缬沙坦对自发性高血压大鼠肾脏结构与功能的保护作用

Nephroprotection of valsartan on function and morphology in spontaneously hypertensive rats

目的 探讨缬沙坦对自发性高血压大鼠（ＳＨＲ）肾结构与功能的保护作用及其机制。方法将 ２０只 ＳＨＨ随机分为 ３组，治疗组分别以苯那普利（ １０ ｍｇ· ｋｇ－１· ｄ－１）和缬沙坦（ １０ ｍｇ· ｋｇ－１·ｄ－１）灌胃 １２周，观察大鼠的血压、尿蛋白、血和尿一氧化氮（ ＮＯ ）水平及肾组织病理改变；并用逆转录－聚合酶链反应（ＲＴ－ＰＣＲ）方法测定肾皮质转化生长因子β１（ＴＧＦ－β１）ｍＲＮＡ表达。结果缬沙坦和苯那普利治疗组的尿蛋白显著减少（Ｐ＜０．０１），且缬沙坦作用较苯那普利更显著（Ｐ＜０．０５）；两治疗组的血、尿 ＮＯ水平升高（ Ｐ＜ ０． ０１）； ＴＧＦ－β１ ｍＲＮＡ表达水平下调（ Ｐ＜ ０． ００１），缬沙坦组更明显（ Ｐ＜０．００１）。病理上对照组大鼠肾小动脉壁显著增生肥厚，管腔狭窄甚至闭锁，个别小球硬化；而缬沙坦和苯那普利组的肾小动脉结构正常，未见小球硬化。结论缬沙坦能显著减少尿蛋白，逆转ＳＨＲ肾小动脉硬化改变，保护肾功能，其机制可能有血管紧张素Ⅱ、ＮＯ和ＴＧＦ－β１参与。
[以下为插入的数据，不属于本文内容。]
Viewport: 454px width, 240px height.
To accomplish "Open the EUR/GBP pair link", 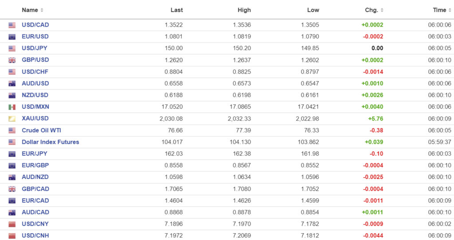I will pos(35,166).
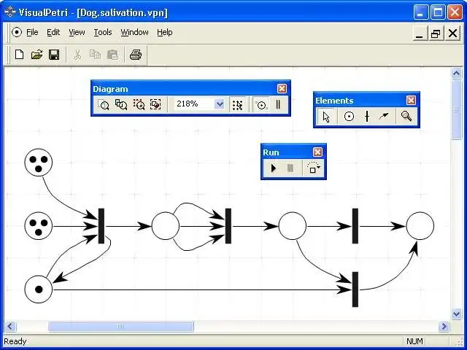467x350 pixels.
Task: Open the Tools menu
Action: pyautogui.click(x=103, y=32)
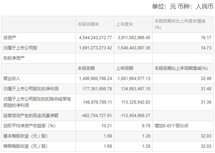The image size is (215, 153).
Task: Select the 3,911,582,986.45 cell
Action: (x=133, y=36)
Objective To study the effect of valsartan on renal structure and function in spontaneously hypertensive rat(SHR) and explore its mechanism. Methods Twenty SHRs were gorged with benazepril (10 mg·kg-1· d -1), valsartan (10 mg· kg-1·d-1) or water respectively for 12 weeks in the treating and control groups. The blood pressure, proteinuria and nitric oxide (NO) were assessed, and renal tissues were examined routinely by light and electron microscopy. The levels of TGF-β1 mRNA were detected by RT-PCR. Results The excretion of proteinuria significantly decreased in the treating groups compared to control group(P < 0. 01), and was further lower in valsartan group(P < 0. 05). The NO levels of serum and urine in the treating groups were significantly higher than that in the control(P < 0. 01). The levels of TGF-β1 mRNA were down-regulated in the treating groups(P < 0. 001), and further lower in valsartan group(P < 0. 001 ). Severe hypertrophy and sclerosis on the walls of arterioles, narrow, even occlusion in the lumina of these arterioles and hyalinization in some glomeruli were seen in control SHR. Benazepril and valsartan could attenuate the above injuries of small arteries. There was no hyalinization in glomeruli and arterioles. Conclusions Valsartan reduces the extent of proteinuria and attenuates functional and structural injuries induced by hypertension. Angiotensin Ⅱ, NO and TGF-β1 may be involved in the mechanism concerned.